▶ **DIRECTIONS FOR THIS TASK**: Copy exactly, and only, the lines between the start of the entries below and the line containing "This screenshot has width=1568, height=443.", both inclusive. Omit pictures.

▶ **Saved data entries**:
════

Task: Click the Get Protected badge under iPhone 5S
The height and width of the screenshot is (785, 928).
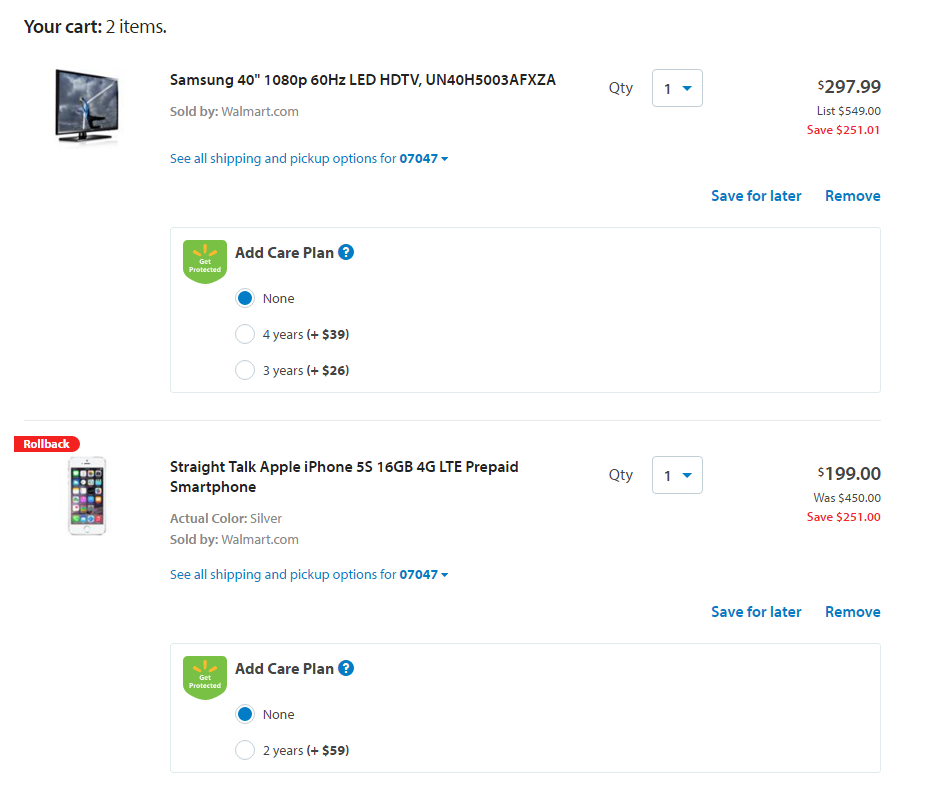Action: [204, 678]

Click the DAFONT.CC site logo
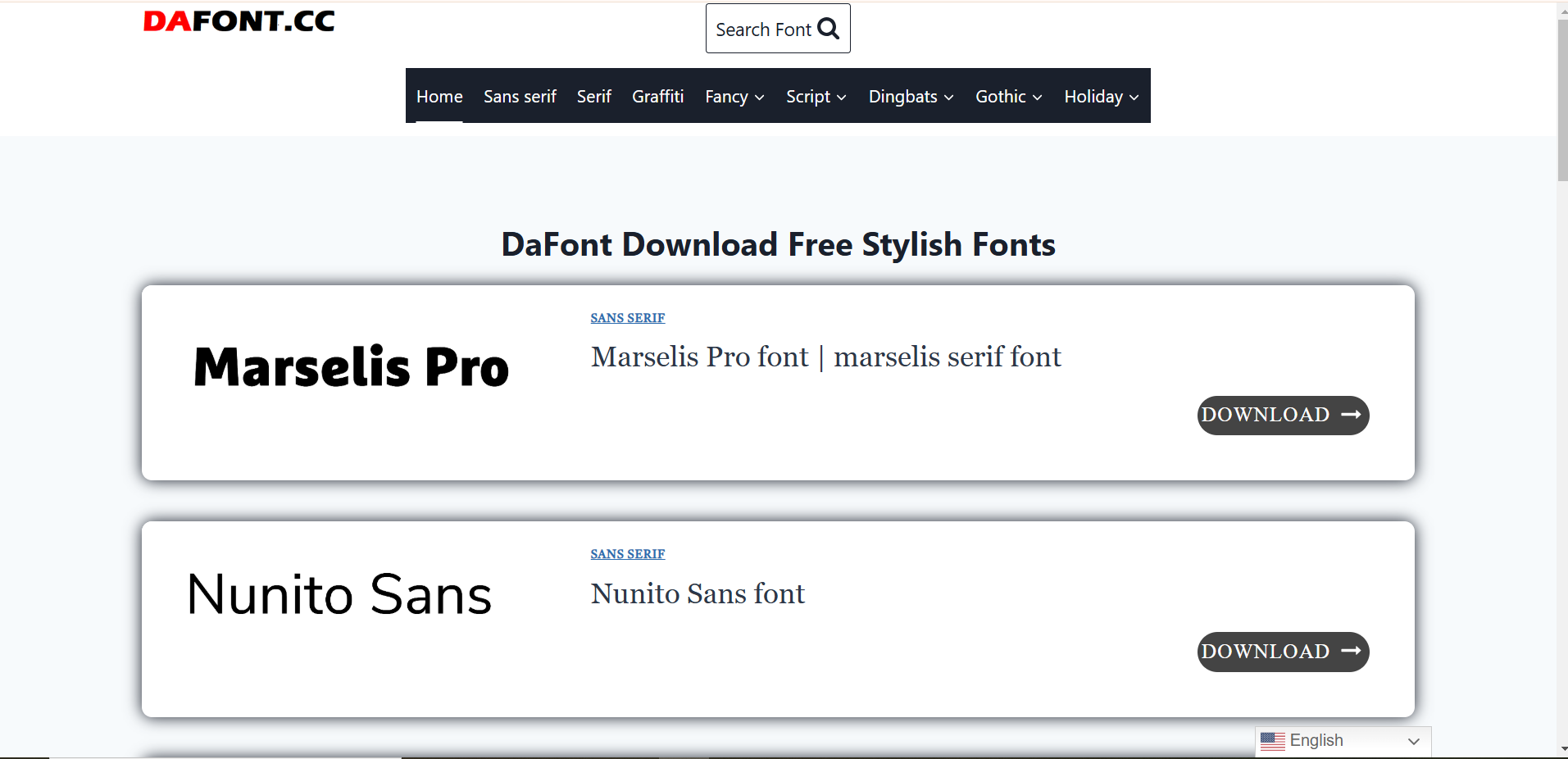pos(239,21)
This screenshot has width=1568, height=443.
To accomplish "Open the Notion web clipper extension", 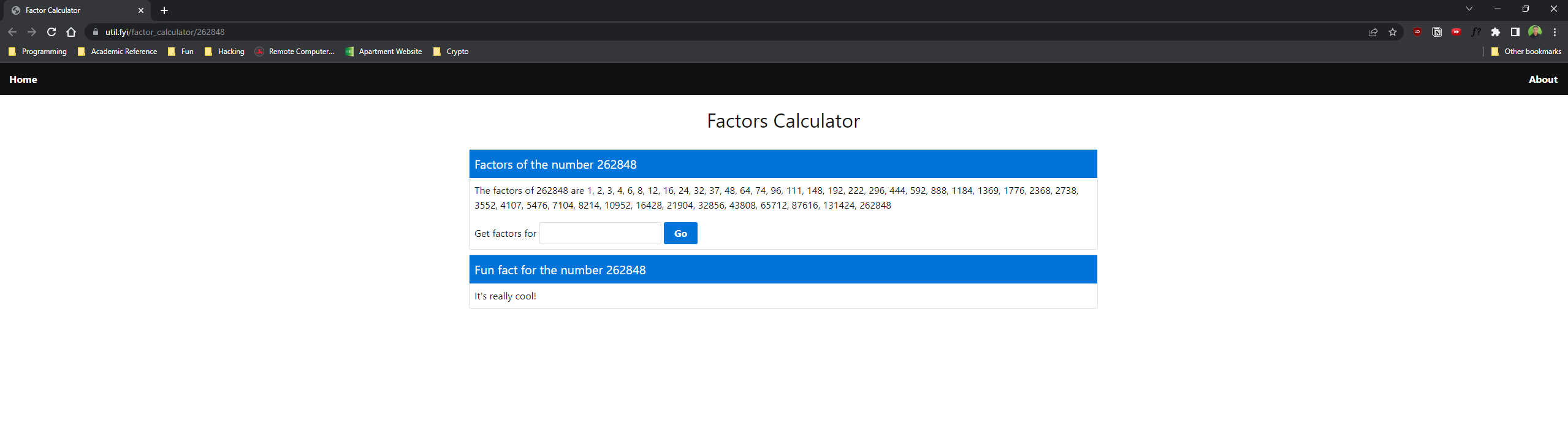I will point(1436,32).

════

▶ **WRITTEN SOLUTION**:
Task: Click the Get Protected badge under iPhone 5S
The height and width of the screenshot is (785, 928).
Action: [204, 678]

Click the DAFONT.CC site logo
pos(239,21)
This screenshot has width=1568, height=443.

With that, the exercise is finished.